Text block:
I'd say ultra-clocked. But yeah good point. Its a comp ffs....


----------



## jbunch07 (Apr 8, 2008)

Dangle said:


> Come on Futuremark.... give us 3DMark Vantage!  We need to see how these cards run on DX10!



i agree!

but man thats awesome! score!


----------



## eidairaman1 (Apr 8, 2008)

hv43082 said:


> Wow super high score and all but still cannot run Crisys at high res and setting...sad...



its all about coding dude, how companies are nowadays.


----------



## WarEagleAU (Apr 8, 2008)

Pretty awesome. At least AMD/ATI are competitive somewhere. And yes, you can compare the two gpu makers using these types of scores. Wonder what they got if they used 9800gx2s.


----------



## cdawall (Apr 8, 2008)

WarEagleAU said:


> Pretty awesome. At least AMD/ATI are competitive somewhere. And yes, you can compare the two gpu makers using these types of scores. Wonder what they got if they used 9800gx2s.

Entries:
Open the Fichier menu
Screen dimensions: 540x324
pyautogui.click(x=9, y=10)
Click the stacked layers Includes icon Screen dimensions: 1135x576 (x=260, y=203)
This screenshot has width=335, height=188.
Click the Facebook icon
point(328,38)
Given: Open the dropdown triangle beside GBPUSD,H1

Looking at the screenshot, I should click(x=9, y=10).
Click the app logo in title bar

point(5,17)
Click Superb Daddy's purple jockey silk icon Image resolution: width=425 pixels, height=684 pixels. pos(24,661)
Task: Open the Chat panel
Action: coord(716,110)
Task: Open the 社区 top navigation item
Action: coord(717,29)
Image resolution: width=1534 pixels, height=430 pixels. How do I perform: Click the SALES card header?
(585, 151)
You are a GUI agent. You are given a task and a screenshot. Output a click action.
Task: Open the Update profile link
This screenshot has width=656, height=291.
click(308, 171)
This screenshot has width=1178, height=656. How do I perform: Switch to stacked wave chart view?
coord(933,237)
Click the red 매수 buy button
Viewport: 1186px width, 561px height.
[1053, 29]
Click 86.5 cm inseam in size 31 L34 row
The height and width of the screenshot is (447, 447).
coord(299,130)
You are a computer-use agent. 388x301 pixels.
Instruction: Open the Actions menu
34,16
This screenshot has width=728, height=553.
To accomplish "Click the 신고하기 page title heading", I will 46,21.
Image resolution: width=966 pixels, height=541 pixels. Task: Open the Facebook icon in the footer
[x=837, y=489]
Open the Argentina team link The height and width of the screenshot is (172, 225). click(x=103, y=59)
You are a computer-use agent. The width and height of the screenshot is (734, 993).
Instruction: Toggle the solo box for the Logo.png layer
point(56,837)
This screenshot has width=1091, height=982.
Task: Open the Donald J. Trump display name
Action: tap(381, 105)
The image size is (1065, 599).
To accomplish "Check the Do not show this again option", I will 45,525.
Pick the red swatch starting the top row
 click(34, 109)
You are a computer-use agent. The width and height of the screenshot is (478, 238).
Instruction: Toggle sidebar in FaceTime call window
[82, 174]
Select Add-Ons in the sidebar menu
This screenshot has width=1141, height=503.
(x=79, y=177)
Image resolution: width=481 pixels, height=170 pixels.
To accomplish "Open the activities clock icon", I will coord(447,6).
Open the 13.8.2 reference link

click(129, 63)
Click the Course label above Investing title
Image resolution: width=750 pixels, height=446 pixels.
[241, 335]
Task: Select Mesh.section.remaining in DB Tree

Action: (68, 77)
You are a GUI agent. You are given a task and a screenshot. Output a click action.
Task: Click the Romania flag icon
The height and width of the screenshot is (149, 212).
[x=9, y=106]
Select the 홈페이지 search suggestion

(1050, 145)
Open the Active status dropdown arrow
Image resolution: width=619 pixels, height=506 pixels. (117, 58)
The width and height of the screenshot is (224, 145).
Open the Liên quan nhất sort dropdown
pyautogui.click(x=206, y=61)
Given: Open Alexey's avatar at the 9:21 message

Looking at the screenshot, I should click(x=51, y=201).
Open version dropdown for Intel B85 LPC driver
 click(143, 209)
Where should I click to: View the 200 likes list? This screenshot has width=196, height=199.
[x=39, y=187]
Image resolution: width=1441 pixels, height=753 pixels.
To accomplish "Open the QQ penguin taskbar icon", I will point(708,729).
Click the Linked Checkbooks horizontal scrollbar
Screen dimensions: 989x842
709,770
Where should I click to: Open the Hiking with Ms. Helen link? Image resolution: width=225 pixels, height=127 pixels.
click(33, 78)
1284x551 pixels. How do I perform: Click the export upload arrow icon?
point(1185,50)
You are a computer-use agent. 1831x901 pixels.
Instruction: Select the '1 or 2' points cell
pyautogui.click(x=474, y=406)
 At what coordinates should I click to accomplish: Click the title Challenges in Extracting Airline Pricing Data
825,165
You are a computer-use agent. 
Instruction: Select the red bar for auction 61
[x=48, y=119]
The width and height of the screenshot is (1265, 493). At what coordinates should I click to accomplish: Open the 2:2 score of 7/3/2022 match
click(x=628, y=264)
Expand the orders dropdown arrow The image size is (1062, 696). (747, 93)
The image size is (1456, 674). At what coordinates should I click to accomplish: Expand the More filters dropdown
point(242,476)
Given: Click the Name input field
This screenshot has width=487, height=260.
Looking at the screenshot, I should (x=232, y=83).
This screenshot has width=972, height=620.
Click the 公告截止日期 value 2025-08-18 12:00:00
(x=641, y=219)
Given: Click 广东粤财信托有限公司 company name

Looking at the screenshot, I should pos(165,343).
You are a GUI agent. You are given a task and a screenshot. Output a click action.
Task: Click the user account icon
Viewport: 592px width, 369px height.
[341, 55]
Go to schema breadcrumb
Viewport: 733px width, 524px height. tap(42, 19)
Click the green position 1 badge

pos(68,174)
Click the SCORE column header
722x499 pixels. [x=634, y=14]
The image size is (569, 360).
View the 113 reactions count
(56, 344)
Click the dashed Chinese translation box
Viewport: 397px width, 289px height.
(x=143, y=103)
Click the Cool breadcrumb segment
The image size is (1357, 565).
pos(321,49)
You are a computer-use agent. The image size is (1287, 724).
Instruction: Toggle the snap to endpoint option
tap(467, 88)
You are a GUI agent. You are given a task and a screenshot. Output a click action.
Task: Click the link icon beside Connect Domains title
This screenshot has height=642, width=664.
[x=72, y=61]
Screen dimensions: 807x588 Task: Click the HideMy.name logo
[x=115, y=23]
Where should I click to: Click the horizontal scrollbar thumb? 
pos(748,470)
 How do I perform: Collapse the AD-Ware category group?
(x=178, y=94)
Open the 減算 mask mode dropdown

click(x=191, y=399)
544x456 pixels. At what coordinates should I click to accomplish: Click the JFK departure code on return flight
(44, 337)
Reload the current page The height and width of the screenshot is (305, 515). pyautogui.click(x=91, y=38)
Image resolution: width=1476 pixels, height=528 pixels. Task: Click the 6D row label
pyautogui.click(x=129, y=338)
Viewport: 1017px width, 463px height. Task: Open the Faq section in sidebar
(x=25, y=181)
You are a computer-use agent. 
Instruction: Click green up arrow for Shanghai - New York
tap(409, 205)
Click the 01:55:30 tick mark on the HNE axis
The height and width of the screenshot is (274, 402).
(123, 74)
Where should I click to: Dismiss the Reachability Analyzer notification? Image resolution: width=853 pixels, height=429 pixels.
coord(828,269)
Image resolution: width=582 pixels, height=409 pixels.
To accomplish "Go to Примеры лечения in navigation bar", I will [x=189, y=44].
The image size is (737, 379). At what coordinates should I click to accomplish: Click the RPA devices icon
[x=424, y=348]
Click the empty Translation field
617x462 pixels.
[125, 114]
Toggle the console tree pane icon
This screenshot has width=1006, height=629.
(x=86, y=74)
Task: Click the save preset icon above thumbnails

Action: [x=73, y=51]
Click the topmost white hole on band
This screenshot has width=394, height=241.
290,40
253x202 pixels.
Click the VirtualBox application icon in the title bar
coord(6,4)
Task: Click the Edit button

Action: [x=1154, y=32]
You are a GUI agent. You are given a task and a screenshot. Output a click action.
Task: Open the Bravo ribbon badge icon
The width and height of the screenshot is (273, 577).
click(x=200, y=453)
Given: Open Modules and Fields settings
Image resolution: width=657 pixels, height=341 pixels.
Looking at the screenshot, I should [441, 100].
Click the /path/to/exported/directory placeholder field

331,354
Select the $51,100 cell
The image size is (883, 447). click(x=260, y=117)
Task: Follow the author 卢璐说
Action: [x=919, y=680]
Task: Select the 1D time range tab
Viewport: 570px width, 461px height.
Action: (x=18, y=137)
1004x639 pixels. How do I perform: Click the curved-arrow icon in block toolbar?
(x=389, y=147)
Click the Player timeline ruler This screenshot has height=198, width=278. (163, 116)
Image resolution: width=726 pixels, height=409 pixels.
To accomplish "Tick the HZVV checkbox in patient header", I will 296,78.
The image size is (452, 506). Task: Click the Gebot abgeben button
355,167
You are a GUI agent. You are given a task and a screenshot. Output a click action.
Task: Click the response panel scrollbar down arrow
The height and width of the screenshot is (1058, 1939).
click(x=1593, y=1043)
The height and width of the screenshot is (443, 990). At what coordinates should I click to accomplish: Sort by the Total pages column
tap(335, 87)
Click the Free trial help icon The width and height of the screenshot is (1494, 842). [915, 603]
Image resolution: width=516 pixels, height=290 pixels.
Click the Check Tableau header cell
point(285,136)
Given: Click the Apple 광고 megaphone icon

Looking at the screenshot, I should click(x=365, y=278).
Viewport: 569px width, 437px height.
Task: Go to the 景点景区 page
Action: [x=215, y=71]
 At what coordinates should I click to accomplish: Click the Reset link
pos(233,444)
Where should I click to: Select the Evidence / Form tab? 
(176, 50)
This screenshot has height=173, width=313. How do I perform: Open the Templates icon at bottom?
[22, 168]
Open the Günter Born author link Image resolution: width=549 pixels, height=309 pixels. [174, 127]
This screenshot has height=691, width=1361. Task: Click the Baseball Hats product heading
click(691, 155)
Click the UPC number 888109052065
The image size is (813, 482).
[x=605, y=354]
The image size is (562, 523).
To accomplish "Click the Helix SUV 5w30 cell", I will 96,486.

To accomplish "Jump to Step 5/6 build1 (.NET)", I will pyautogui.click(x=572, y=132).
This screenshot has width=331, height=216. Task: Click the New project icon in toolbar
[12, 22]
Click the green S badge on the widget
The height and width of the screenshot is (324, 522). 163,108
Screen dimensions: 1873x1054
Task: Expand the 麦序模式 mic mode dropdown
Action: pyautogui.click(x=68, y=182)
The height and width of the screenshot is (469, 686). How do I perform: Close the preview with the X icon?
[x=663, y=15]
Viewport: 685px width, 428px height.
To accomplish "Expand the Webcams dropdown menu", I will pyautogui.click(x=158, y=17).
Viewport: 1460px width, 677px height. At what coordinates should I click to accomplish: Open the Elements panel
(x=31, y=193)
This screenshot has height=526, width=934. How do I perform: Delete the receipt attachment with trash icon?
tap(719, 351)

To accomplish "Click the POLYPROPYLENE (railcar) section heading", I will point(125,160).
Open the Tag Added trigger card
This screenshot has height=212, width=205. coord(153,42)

Set of tasks:
A. Translate this sentence from the forum thread about benchmark scores into Spanish: "And yes, you can compare the two gpu makers using these types of scores."
B. In the records, transcribe the lines starting at the line that contains "This screenshot has width=728, height=553." and ending at the line that contains "Open the Argentina".

Results in order:
A. Y sí, se puede comparar a los dos fabricantes de GPU usando este tipo de puntuaciones.

B.
This screenshot has width=728, height=553.
To accomplish "Click the 신고하기 page title heading", I will 46,21.
Image resolution: width=966 pixels, height=541 pixels. Task: Open the Facebook icon in the footer
[x=837, y=489]
Open the Argentina team link The height and width of the screenshot is (172, 225). click(x=103, y=59)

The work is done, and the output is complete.